Drones, ammunition and software key to Edic’s defence strategy due next year


  • English
  • Arabic

Software, drones and ammunition will be key priorities for Emirates Defence Industries Company (Edic) – the umbrella group for the country’s defence industry units – as it forges its long-term strategy early next year.

“By the first quarter of next year, we will be out with a strategy of how Edic is going to perform what the next stage of the evolution of the defence industry in Abu Dhabi will be,” Homaid Al Shemmari, the Edic chairman, said yesterday.

TheUAE incorporated its defence industry entities under Edic this year to create “synergies and cost effectiveness”.
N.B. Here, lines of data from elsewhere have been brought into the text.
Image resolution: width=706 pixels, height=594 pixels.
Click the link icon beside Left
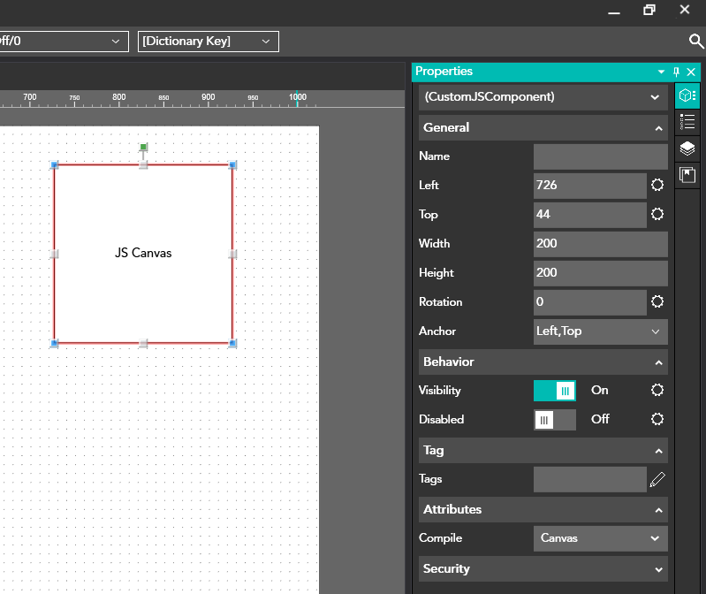[x=657, y=186]
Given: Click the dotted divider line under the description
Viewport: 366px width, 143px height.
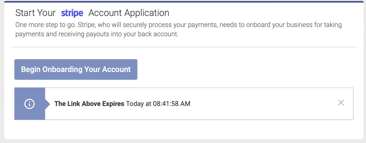Looking at the screenshot, I should 184,47.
Subsidiaries of Mubadala, Tawazun and Emirates Advanced Investment Group, including Al Taif Technical Services, Tawazun Dynamics and Global Aerospace Logistics, were incorporated under Edic starting in January.
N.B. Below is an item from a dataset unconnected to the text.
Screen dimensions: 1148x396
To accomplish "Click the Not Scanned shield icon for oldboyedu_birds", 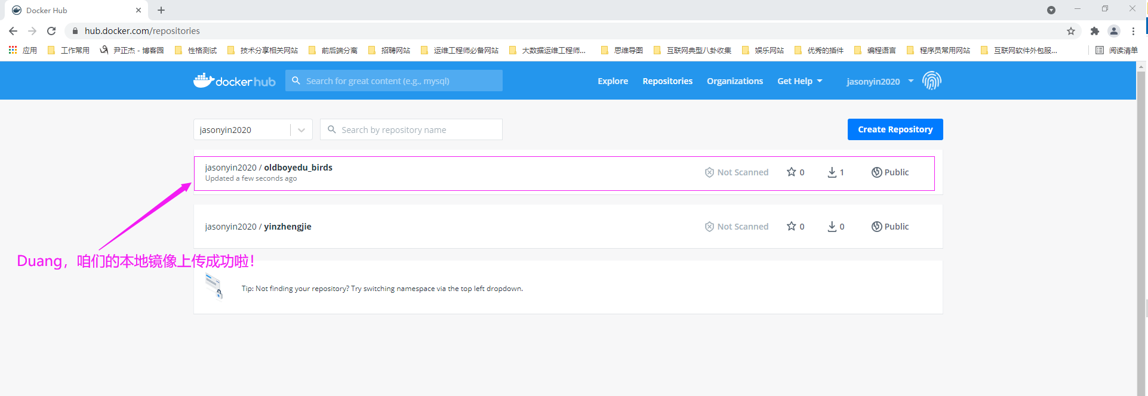I will (x=709, y=172).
Mr Shemmari added that Edic’s strategy would include the company’s plans for exports and technology transfer, along with areas that it wants to advance in and others that it wants to scale back.

Asked where Edic would be concentrating its efforts, Mr Shemmari said: “Software development is an area that we definitely want to go to. Light ammunition is another area. Also, heavy ammunition, vehicles and UAVs [unmanned aerial vehicles] are all areas that we are interested in.”
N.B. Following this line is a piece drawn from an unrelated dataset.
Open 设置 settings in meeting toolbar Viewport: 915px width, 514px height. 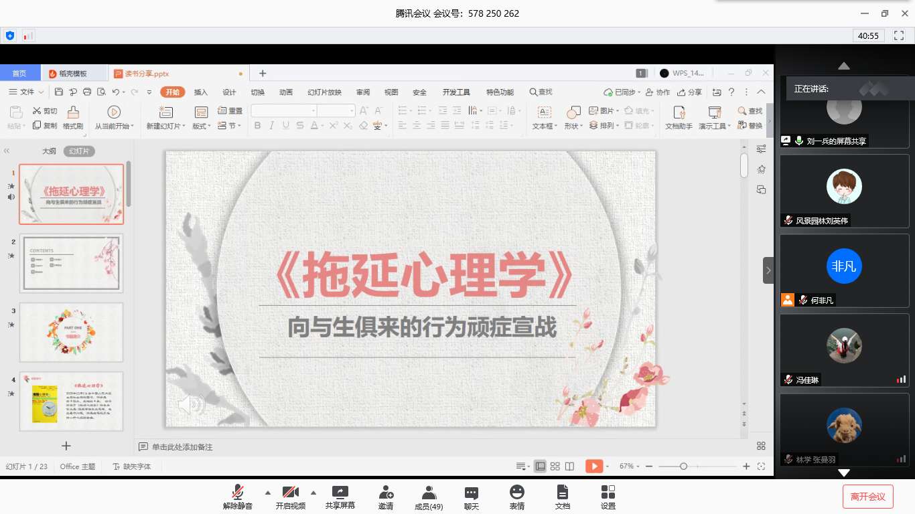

He added that Edic is in the “finishing stage” of getting all the elements of the merged entities transferred.

“The valuation of all the companies is done,” he said. “We transferred nine companies from a legal perspective and there are another seven that we are in the process of finalising.”

Mr Shemmari said that by end of the year a total of 16 companies would be transferred under Edic with a “collective business plan for all of these companies”.

In recent years, Arabian Gulf nations, including the UAE, have started to take a more proactive role in building military capabilities.

UAE fighter jets this year were active participants in hitting ISIL targets in Iraq and Syria, and the Air Force has been involved in the conflict in Yemen.

Defence spending in the Middle East and North Africa is expected to hit US$150 billion this year up, from $148bn last year and $136bn in 2013, according to the defence consultancy IHS Jane’s.